Exercise objective >>
Starting at the line that contains "Français (159, 14)" and continuing to the end of the data, rewrite those lines with "Pulling the Cord" swapped for "Cutting the Cord", keeping everything else the same.

[Source data]
##########

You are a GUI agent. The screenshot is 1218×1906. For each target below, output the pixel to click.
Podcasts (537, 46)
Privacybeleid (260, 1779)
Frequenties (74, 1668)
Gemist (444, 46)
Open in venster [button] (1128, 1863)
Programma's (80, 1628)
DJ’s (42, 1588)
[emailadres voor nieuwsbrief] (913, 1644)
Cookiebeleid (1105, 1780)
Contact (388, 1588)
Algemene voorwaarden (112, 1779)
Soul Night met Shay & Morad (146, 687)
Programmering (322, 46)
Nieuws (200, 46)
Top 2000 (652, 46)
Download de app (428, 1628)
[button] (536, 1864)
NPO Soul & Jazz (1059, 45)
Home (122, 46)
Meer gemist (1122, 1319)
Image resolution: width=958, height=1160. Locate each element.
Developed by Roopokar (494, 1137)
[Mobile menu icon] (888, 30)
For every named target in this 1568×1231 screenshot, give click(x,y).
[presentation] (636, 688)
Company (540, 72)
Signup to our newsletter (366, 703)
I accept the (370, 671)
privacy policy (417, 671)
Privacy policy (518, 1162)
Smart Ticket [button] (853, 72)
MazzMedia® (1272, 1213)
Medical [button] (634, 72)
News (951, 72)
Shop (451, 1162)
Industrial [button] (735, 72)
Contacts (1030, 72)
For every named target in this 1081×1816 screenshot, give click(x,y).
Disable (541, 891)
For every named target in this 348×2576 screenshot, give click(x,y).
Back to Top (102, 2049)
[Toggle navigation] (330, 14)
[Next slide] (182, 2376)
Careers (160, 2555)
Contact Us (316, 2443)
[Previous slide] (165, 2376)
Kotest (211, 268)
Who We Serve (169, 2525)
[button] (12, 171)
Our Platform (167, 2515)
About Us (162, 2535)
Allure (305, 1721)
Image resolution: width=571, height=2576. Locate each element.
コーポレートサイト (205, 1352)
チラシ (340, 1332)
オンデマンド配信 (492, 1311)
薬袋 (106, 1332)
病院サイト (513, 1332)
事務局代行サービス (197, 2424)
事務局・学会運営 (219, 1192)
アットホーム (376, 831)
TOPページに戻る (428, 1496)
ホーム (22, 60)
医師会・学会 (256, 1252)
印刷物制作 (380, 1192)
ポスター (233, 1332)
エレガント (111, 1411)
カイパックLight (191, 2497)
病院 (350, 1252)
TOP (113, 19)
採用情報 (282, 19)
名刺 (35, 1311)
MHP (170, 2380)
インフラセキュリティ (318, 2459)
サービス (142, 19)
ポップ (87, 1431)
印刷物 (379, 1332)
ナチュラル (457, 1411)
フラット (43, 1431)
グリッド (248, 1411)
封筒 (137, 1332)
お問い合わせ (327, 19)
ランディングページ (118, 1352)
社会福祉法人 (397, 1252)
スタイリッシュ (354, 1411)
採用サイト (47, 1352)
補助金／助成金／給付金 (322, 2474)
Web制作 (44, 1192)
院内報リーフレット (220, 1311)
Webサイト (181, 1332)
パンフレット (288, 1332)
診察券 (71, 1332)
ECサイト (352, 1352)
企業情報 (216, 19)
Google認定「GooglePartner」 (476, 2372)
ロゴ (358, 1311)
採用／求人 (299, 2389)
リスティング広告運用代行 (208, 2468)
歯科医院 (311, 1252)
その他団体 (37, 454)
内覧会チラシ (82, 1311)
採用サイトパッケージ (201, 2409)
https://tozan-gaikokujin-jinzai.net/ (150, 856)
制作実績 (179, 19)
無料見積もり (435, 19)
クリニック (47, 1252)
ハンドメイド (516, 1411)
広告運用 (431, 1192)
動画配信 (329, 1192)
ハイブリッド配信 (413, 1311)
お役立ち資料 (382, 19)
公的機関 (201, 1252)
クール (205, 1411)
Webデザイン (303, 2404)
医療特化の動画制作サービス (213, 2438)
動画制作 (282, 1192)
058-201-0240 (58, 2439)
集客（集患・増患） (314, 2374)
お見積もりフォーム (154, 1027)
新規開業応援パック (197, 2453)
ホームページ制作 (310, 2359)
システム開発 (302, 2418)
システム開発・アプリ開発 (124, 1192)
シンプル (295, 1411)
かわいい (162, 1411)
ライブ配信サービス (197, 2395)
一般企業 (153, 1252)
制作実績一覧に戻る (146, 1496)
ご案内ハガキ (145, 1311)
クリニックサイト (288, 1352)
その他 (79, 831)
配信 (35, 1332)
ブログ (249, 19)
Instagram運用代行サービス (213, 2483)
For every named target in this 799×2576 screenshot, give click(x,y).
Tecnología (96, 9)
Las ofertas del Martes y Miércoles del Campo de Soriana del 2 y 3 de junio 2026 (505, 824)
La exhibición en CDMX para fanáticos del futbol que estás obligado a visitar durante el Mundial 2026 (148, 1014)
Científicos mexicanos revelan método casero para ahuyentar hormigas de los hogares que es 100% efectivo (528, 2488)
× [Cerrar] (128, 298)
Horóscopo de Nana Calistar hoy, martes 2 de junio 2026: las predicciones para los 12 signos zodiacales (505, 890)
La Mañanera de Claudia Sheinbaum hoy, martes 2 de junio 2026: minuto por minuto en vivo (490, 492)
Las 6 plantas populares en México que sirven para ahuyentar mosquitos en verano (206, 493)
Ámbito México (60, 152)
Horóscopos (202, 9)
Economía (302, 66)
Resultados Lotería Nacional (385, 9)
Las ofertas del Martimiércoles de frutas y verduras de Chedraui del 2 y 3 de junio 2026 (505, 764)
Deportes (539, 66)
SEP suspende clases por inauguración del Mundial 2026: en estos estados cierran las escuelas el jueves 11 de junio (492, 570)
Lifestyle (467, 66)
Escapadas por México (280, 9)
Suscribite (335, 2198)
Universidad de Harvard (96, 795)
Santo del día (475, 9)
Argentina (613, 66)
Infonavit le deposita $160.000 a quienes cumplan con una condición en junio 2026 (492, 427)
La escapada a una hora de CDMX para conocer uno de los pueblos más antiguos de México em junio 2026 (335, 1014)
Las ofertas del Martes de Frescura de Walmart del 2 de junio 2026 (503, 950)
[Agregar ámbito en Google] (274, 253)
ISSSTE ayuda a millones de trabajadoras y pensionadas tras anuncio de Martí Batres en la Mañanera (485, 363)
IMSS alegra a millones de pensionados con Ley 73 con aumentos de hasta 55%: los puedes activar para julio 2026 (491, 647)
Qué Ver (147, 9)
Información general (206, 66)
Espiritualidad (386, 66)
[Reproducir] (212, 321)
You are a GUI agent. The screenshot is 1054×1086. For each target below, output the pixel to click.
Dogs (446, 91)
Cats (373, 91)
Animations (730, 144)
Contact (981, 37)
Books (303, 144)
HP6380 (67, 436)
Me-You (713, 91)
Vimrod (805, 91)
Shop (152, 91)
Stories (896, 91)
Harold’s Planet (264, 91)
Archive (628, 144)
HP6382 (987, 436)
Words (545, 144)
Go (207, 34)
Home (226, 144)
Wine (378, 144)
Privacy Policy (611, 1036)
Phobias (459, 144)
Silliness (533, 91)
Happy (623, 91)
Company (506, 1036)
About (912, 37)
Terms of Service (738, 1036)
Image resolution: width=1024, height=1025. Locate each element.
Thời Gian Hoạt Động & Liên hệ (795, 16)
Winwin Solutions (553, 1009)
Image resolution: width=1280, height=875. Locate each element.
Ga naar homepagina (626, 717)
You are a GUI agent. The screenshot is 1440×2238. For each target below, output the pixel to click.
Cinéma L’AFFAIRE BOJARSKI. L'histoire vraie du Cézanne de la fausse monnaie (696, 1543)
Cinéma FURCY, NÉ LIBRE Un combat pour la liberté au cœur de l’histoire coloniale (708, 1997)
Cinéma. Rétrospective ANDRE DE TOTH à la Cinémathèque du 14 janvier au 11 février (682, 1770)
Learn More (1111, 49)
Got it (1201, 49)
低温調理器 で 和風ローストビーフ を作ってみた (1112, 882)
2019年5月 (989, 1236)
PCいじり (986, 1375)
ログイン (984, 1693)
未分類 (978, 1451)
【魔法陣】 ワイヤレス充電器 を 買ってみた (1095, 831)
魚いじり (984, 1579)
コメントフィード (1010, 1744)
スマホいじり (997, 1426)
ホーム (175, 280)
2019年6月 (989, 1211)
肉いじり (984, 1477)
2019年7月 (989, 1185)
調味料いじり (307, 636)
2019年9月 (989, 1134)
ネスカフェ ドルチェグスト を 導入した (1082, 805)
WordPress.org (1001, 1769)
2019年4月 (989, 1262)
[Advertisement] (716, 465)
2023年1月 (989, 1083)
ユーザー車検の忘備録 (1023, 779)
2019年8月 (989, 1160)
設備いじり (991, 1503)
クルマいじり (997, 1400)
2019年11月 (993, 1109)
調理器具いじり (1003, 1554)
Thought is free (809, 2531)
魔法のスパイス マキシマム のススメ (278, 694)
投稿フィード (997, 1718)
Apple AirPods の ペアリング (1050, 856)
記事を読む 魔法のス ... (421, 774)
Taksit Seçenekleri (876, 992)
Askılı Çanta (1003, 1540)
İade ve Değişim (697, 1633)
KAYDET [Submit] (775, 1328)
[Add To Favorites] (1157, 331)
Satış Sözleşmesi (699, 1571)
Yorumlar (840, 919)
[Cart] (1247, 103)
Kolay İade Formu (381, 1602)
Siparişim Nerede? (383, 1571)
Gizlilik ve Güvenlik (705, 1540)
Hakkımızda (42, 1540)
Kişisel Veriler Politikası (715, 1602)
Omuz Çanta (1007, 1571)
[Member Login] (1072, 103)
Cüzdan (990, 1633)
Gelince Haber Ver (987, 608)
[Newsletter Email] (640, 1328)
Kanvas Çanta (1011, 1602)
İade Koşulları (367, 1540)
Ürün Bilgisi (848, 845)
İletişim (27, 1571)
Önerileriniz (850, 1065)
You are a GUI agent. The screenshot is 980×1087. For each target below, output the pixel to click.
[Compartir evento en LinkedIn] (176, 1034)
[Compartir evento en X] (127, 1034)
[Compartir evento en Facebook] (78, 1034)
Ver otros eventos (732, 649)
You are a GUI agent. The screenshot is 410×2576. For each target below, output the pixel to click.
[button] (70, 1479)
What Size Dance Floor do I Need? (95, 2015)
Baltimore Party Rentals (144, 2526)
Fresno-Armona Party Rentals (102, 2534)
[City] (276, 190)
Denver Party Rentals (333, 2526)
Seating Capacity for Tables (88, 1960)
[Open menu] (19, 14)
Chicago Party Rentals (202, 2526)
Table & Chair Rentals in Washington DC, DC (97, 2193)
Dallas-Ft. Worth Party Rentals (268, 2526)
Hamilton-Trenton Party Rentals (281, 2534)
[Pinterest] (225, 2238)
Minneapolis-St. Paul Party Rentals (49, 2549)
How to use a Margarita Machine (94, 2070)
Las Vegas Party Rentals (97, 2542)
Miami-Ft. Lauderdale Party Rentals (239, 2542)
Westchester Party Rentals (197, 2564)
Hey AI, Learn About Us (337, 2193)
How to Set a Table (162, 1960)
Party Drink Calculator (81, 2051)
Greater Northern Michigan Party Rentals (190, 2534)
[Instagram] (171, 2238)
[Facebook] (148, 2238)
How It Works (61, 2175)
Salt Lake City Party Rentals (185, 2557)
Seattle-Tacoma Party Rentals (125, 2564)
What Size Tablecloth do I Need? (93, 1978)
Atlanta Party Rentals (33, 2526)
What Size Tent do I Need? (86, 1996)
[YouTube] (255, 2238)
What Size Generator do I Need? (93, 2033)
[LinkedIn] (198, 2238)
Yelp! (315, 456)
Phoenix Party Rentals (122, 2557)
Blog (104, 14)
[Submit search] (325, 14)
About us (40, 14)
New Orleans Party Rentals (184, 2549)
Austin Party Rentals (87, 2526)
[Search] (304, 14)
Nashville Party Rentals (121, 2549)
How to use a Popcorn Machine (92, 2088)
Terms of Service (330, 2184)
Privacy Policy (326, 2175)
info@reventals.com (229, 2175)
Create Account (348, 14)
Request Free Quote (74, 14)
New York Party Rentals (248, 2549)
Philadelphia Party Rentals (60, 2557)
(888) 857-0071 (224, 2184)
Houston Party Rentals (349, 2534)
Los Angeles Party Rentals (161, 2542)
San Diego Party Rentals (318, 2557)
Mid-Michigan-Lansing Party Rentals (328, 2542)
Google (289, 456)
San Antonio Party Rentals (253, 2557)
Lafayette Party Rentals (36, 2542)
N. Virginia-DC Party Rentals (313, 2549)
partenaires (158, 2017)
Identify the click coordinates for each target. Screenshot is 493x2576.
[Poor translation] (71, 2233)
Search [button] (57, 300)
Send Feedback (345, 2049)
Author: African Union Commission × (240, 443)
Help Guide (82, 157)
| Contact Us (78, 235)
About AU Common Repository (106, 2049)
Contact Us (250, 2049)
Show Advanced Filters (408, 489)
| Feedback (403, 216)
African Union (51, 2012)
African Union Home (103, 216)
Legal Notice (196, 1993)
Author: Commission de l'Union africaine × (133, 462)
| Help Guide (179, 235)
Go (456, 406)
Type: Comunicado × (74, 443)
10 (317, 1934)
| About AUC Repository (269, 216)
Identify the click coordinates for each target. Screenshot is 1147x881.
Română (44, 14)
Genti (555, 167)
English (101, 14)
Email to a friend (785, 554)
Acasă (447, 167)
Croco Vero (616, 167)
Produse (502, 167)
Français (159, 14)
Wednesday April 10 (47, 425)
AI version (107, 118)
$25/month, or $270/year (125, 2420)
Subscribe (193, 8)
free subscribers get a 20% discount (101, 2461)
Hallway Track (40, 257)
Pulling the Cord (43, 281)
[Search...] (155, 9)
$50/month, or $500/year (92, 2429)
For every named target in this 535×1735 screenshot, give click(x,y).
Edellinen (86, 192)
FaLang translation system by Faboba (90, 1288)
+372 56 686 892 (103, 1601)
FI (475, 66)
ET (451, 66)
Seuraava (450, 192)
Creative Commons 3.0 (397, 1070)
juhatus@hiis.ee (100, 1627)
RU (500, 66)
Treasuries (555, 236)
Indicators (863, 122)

##########

Result of this task >>
Français (159, 14)
Wednesday April 10 (47, 425)
AI version (107, 118)
$25/month, or $270/year (125, 2420)
Subscribe (193, 8)
free subscribers get a 20% discount (101, 2461)
Hallway Track (40, 257)
Cutting the Cord (43, 281)
[Search...] (155, 9)
$50/month, or $500/year (92, 2429)
For every named target in this 535×1735 screenshot, give click(x,y).
Edellinen (86, 192)
FaLang translation system by Faboba (90, 1288)
+372 56 686 892 (103, 1601)
FI (475, 66)
ET (451, 66)
Seuraava (450, 192)
Creative Commons 3.0 (397, 1070)
juhatus@hiis.ee (100, 1627)
RU (500, 66)
Treasuries (555, 236)
Indicators (863, 122)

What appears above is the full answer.